Manifestação em Brasília
Já nesta terça-feira, um grupo de católicos, evangélicos e religiosos de diversas denominações fizeram uma manifestação em Brasília contra o aborto. A “Marcha contra o Aborto: Vida Sim, Aborto Não!” saiu da Catedral de Brasília, por volta das 15 horas, em direção ao Palácio do Planalto para entregar ao presidente Lula um documento contra o aborto, que não pode recebê-los. Às 17h30, os religiosos teriam um encontro marcado com o presidente do Senado, Renan Calheiros e às 18h com o vice-presidente da República, José de Alencar.

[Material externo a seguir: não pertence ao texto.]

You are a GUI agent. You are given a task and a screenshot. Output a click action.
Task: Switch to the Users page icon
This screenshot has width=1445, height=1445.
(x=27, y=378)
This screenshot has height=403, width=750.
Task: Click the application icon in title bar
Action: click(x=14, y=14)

Cerca de duas mil pessoas participaram do ato.
Um dos líderes da manifestação, o deputado Luiz Bassuna (PT-BA), integrante da Frente Parlamentar contra o Aborto, disse que “o povo deve mobilizar-se para fazer com que Lula reflita e escute a prédica de Bento XVI a favor da vida na quinta-feira”, quando ambos se encontram em São Paulo.
Para Bassuna –que age contra a orientação de seu partido–, não se pode entender o aborto como “uma questão de saúde pública” porque, em sua opinião, se trata de uma “questão espiritual, de alma, não estamos falando do orçamento para as estradas, por isso o Papa está certo e precisa falar disso com Lula.
Sem polêmica com o Papa
É esse posicionamento cada vez mais retrógrado da Igreja que fez com que a imprensa relacionasse a questão do aborto com a visita do Papa Bento XVI ao Brasil.
Nesta terça-feira, o porta-voz da Presidência da República, Marcelo Baumbach, afirmou que O aborto e o uso de preservativos ficaram de fora da pauta do encontro reservado entre o presidente e o Papa Bento XVI. “Isso vai depender da dinâmica da discussão”, disse. Segundo a Presidência da República, o presidente Lula tem “especial interesse” em abordar dois temas durante o encontro: a desintegração da família e programas voltados para a juventude.